The following blog post was written by Nadia Khan, a faculty member at the Centre for Excellence in Immigrant and Intercultural Advancement (CEIIA).


ESL literacy learners in my Canadian Language Benchmark 4 (CLB4) class participated in a Skills Fair last fall. The purpose of the fair was to encourage learners to showcase their skills and abilities and demonstrate how these skills could help them achieve their future goals related to settlement and work in Canada.       

Preparation through Scaffolded Activities

The learner presentations at the Skills Fair were scaffolded through the use of activities and tasks that included vocabulary building, using digital literacy, and sharing information effectively. Learners first learned about skills and transferable skills by searching for different skills that are required in the workplace, at school, and in daily life. They also learned how these skills can be transferred and used elsewhere. Learners took part in a self-assessment activity on skills they possess and then reflected on this through writing.

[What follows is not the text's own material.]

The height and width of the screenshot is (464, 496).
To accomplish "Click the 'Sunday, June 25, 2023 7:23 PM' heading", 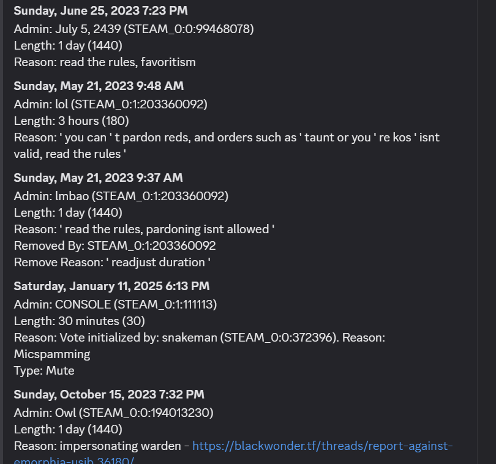I will 100,11.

Learners chose their strongest skill and searched up images, names of tools required (if any) and then typed up all the relevant labels, lists, and headings to create their own posters. This gave them the chance to practice digital literacy. Most of the tasks were skill-building activities that were directly related to the program learning outcomes.

Learner Empowerment: Sharing Transferable Skills

Showcasing Skills

For the actual presentation at the fair, learners used a template that helped them organize their ideas around how they learned the skill, what tools they required, how this skill helped them in life, and how it was related to their future goals. They demonstrated the skill as they shared information about it. Skills displayed by the learners were as follows: cooking, gardening, braiding, using American Sign Language to communicate, fixing leaking pipes, changing brake pads of a car, makeup and nail art, and embroidery and crochet. Four other ESL literacy classes, their teachers, ELL program coordinators, and ELL staff visited the fair.

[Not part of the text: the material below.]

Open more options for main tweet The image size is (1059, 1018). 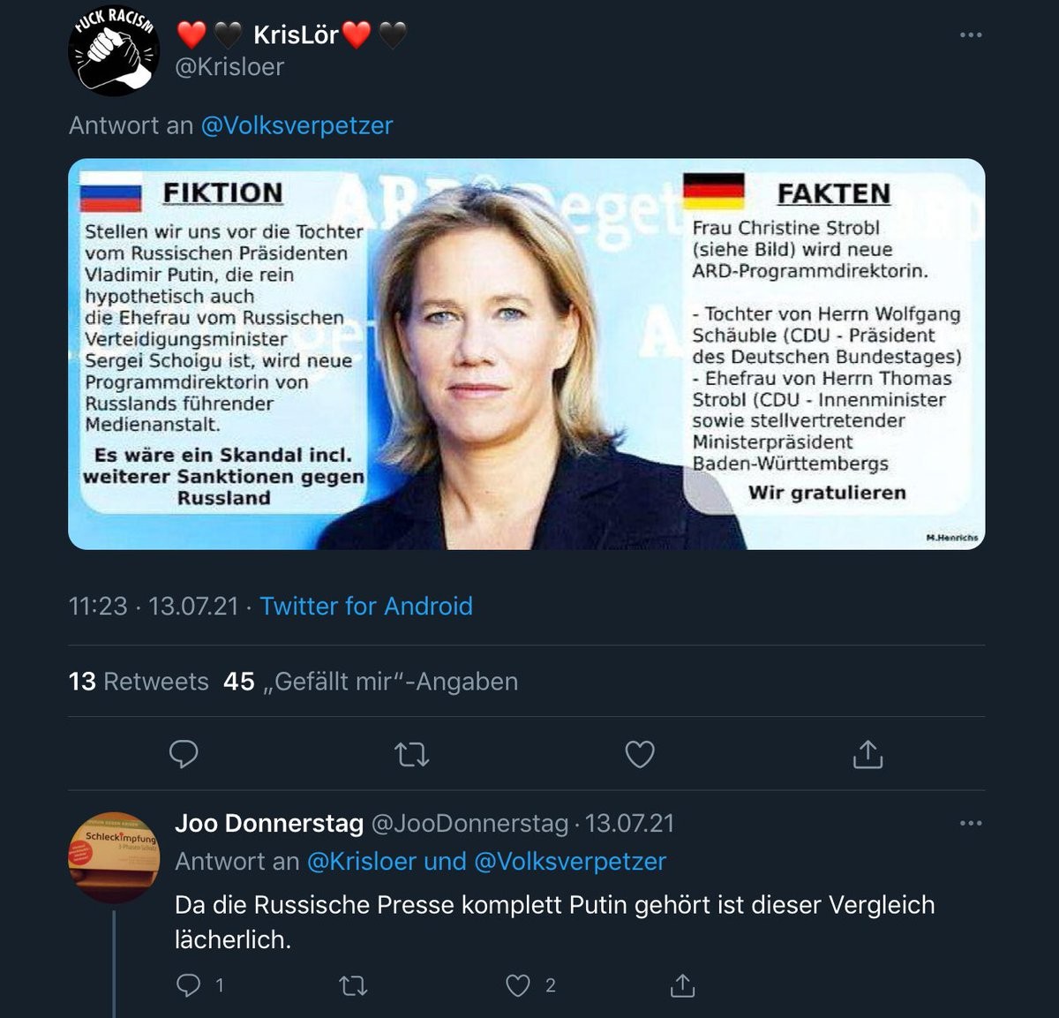pos(970,35)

The two day fair was organized in such a way that half the class presented on one day and the other half helped out with the setup, handing out food samples, and cleaning up afterward. The next day, the remaining learners presented and the rest helped out with everything. This created lasting bonds and fostered teamwork and collaboration.

This initiative was an enriching experience for the learners as it connected the learning in the classroom to the real world. 


This initiative was an enriching experience for the learners as it connected the learning in the classroom to the real world. Empowering learners through activities like this and promoting the sharing of transferable skills, while learning and using English, accomplishes many things. It boosts the learners’ confidence to view the skills that they brought with them from their home countries as valuable. Furthermore, it highlights how these skills can be applied to their lives in Canada and helps learners achieve the goals that they have set for themselves. 



What a fabulous activity for your learners to develop a whole range of skills! I bet the learners really engaged with the activity. I really like how you organized it with the learners helping each other to foster collaboration.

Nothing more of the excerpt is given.